The other thing that we do is how we deal — we pay a lot of attention to, I should say — is how we deal with students when they struggle. It’s inevitable that students are going to struggle in a course like this because it is really challenging. But when they do, it’s so important not to say, “Well, tough luck. Maybe you’re not cut out for this.” Right? What a terrible thing to do.

Instead, we remind them that that struggle is an important process, it’s a step in the process by which we all learn and we remind them that we’ve all faced that, too. And so we’re dispelling the perception that we’re there to weed them out. Instead, we give them the support and the confidence they need in order to be successful and see their true learning potential.

And so you might wonder then, does all this actually work? I told you earlier that at the start of the class, only 10 to 15 percent of students will say they’re really excited about organic chemistry. At the end of the course, that number goes up to over 60 percent, and almost everybody else in the class will at least say that their interest is medium or average. So that’s pretty exciting, okay?

The other thing — That wasn’t supposed to be funny, guys, come on. The other thing we have is a lot of, I think, really great student comments. And one of my favorites is as follows, it’s: “Organic chemistry? Not even hard. It’s logical.” Right?

So where do we go in the future? I think there’s a lot of room for challenging perceptions of hard sciences, and a great opportunity for this is to do it beyond the classroom setting. Okay, so if we can challenge the perceptions beyond the classroom, how would we do it?

One of the things we’re really excited about now is we’re making our BACON tutorials accessible to educators and students wherever they are in the world for free, okay? So no profit for any of us. And to help with that, we had a social awareness campaign called a Thunderclap. We hoped to get 250 supporters, we got over 1000, and that led us to put out — allowed us, I should say, to put out a really positive message that reached over 1.3 million people about the importance of science education. That then led into a UCLA Spark crowdfunding campaign, and even within a few days we were able to exceed our goal and raised over $10,000.

Now this is actually a relatively small amount of money, right? But with that small investment, I think it’s something that we can use to make a huge impact on the state of changing or challenging the perceptions of what’s typically been known as a really difficult course.

So when we started today, I asked you: what are your perceptions of organic chemistry? Some people laughed right away. I think it’s pretty common, though, that people think it’s hard. People think it’s pretty scary. But what I hope you’ve seen is that we can defeat that perception, right? And we can transform a subject that’s once viewed as being feared to a state where students are really excited to learn and they can go off and solve the most difficult of problems that we give them.

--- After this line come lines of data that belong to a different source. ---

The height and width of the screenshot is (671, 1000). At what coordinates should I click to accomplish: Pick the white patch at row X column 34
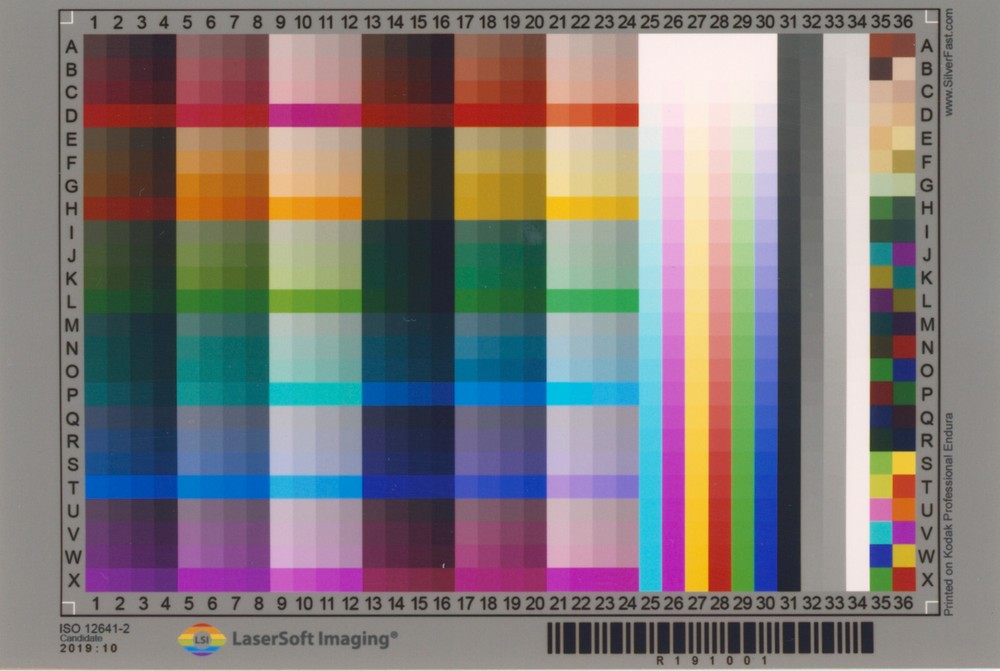click(x=857, y=579)
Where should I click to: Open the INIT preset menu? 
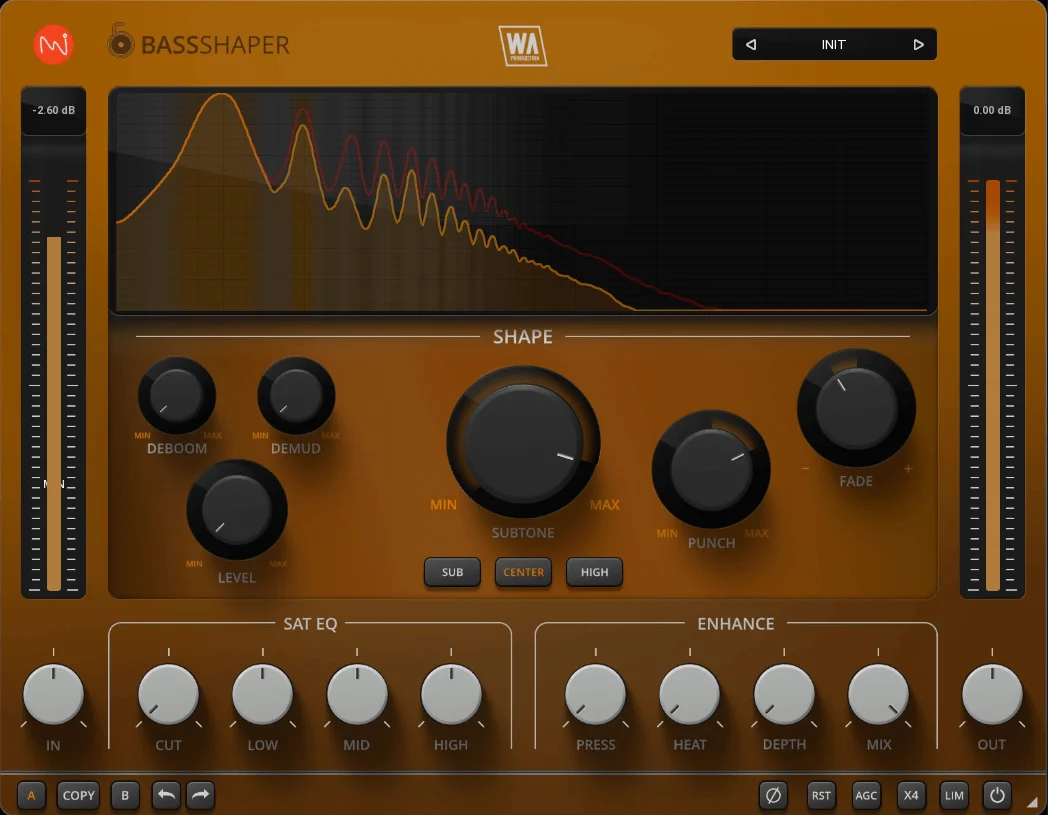click(x=833, y=44)
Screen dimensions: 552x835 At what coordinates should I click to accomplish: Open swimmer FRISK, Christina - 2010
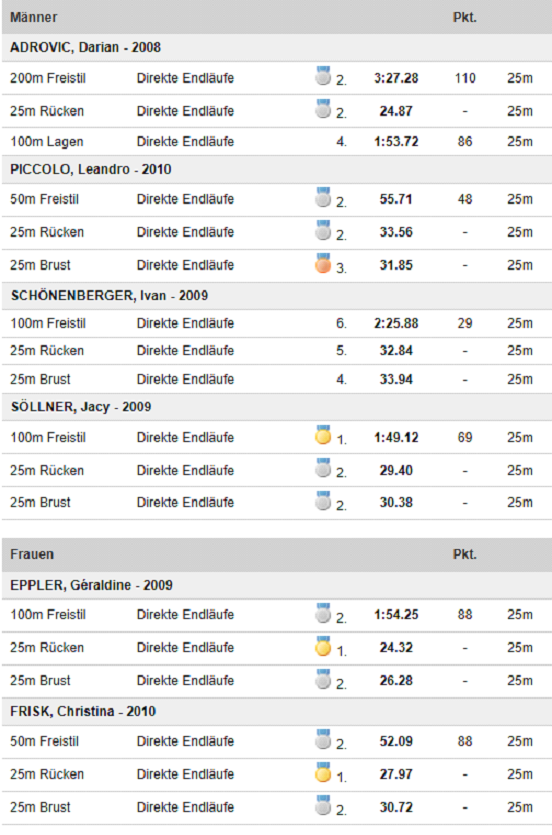coord(83,711)
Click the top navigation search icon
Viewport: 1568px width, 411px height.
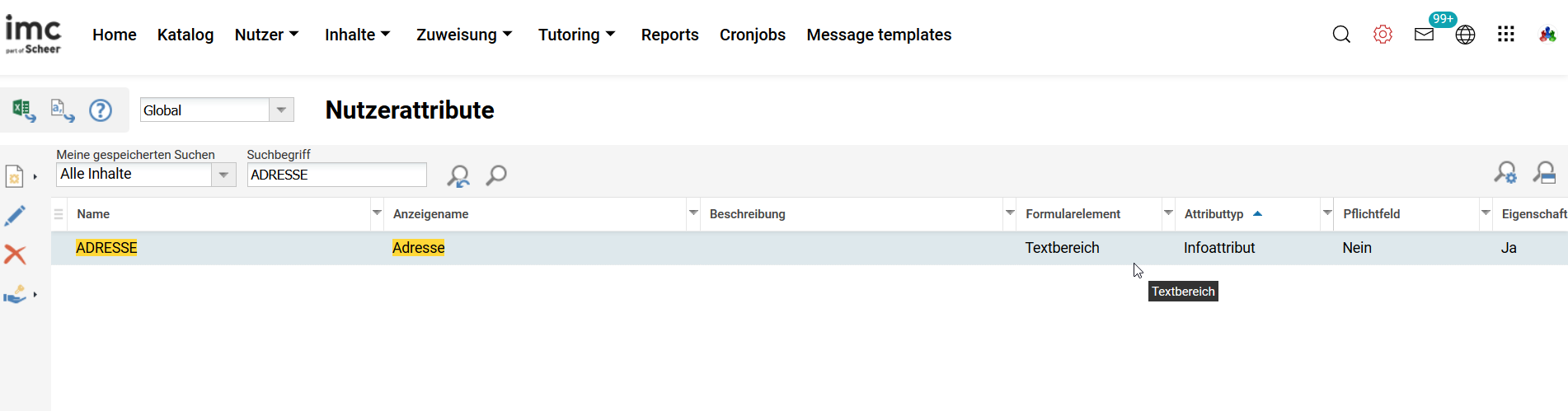[1341, 35]
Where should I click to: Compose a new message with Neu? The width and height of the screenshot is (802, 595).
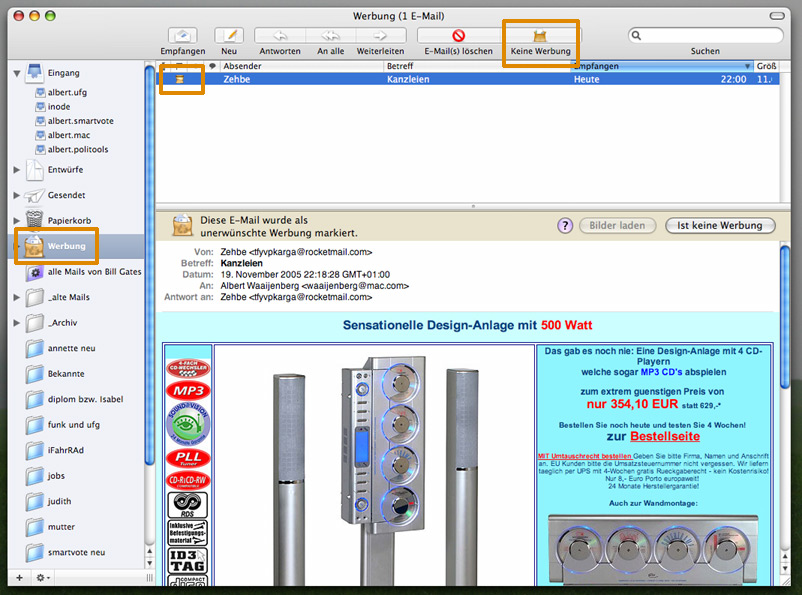click(229, 36)
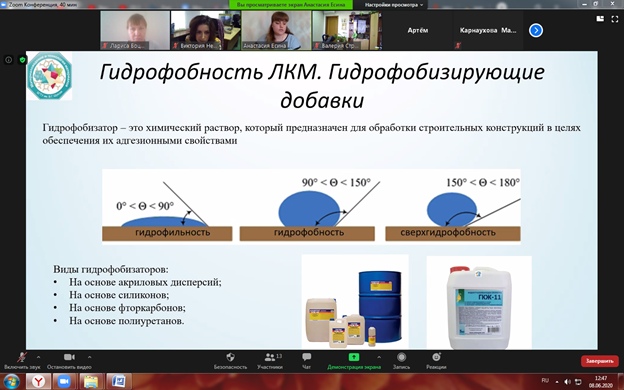624x390 pixels.
Task: Enter full screen mode icon
Action: click(x=614, y=19)
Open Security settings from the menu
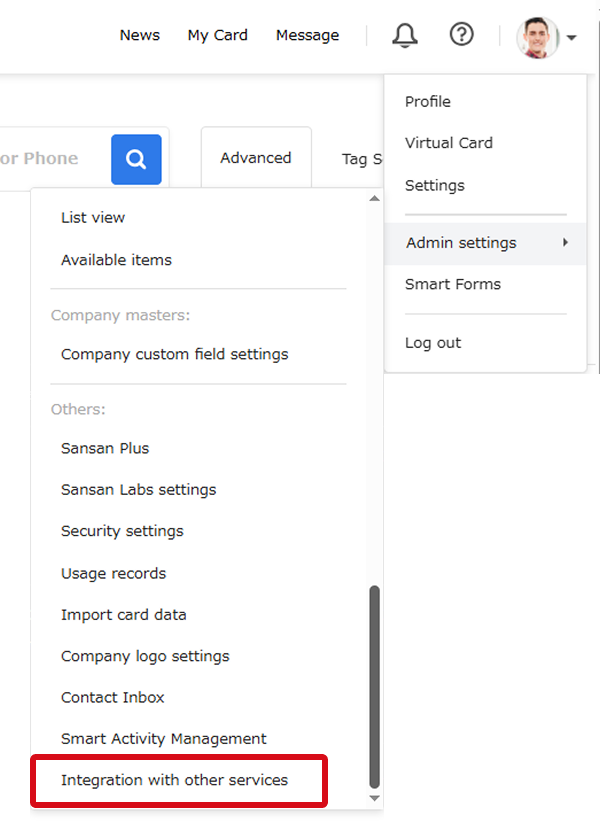This screenshot has height=838, width=600. click(x=122, y=531)
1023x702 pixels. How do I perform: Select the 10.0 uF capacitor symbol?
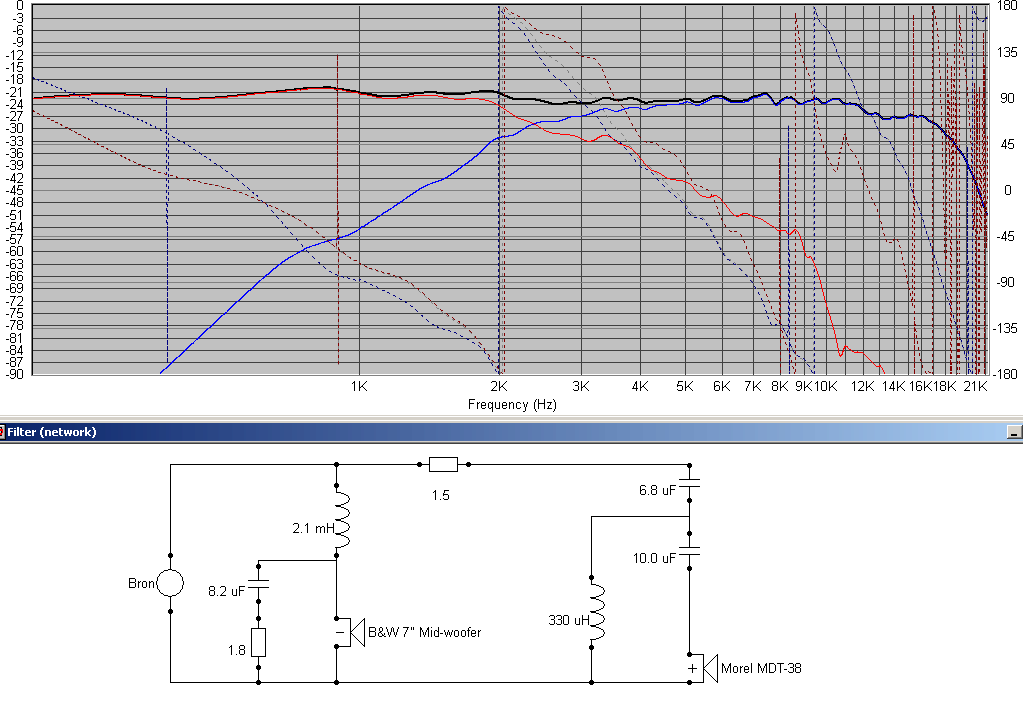(689, 551)
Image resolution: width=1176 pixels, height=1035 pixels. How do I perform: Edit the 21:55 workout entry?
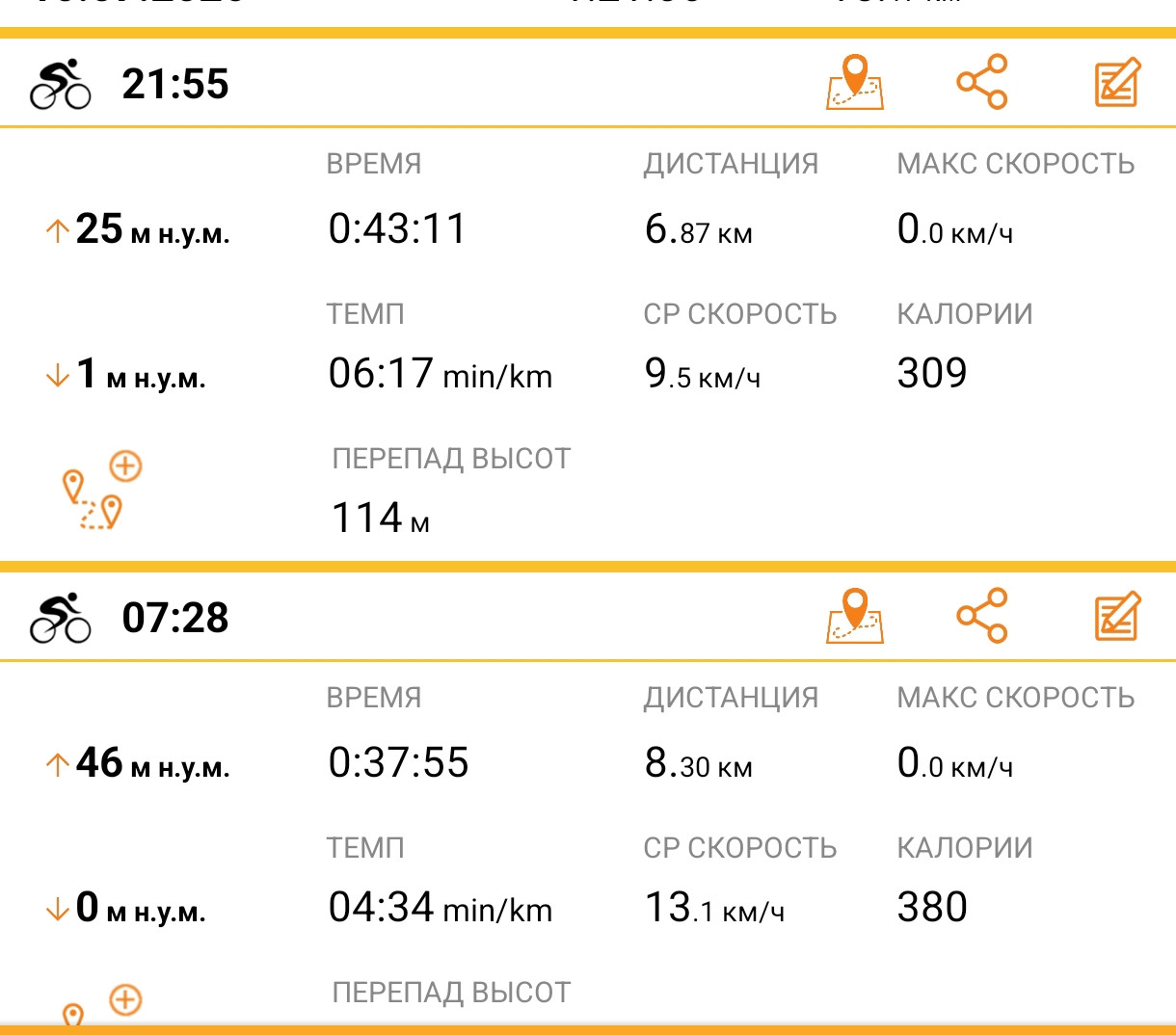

And I think there’s an important message that certainly goes beyond organic chemistry. These perceptions we have, they are incredibly powerful things, okay? We all have perceptions, but we often arrive at them with little or no factual information. Once we have those perceptions, they can stand in the way of us and our ability, our abilities to learn.

So let’s challenge perceptions and let’s be sure to always allow our own perceptions to be challenged just as well. And again, we shouldn’t just be doing this for organic chemistry. We can challenge our perceptions about anything. Maybe we challenge them about topics in science education, maybe we’re thinking about art, maybe we’re thinking about politics, maybe we’re thinking about sexuality, okay?

Because by challenging our perceptions, this is really a wonderful opportunity for all of us to learn. And I would argue that it’s really the learning and the education that’s the gatekeeper between us and all of the discoveries that we’re going to see in the future.

And when I think about those future discoveries, I guess I’m most excited to think about what our students, whose perceptions we’ve unlocked, what they’re going to discover in maybe 10, 20, or 50 years. Because I bet their discoveries are so brilliant, so extraordinary, that we can’t even imagine yet what those discoveries will be. Thank you.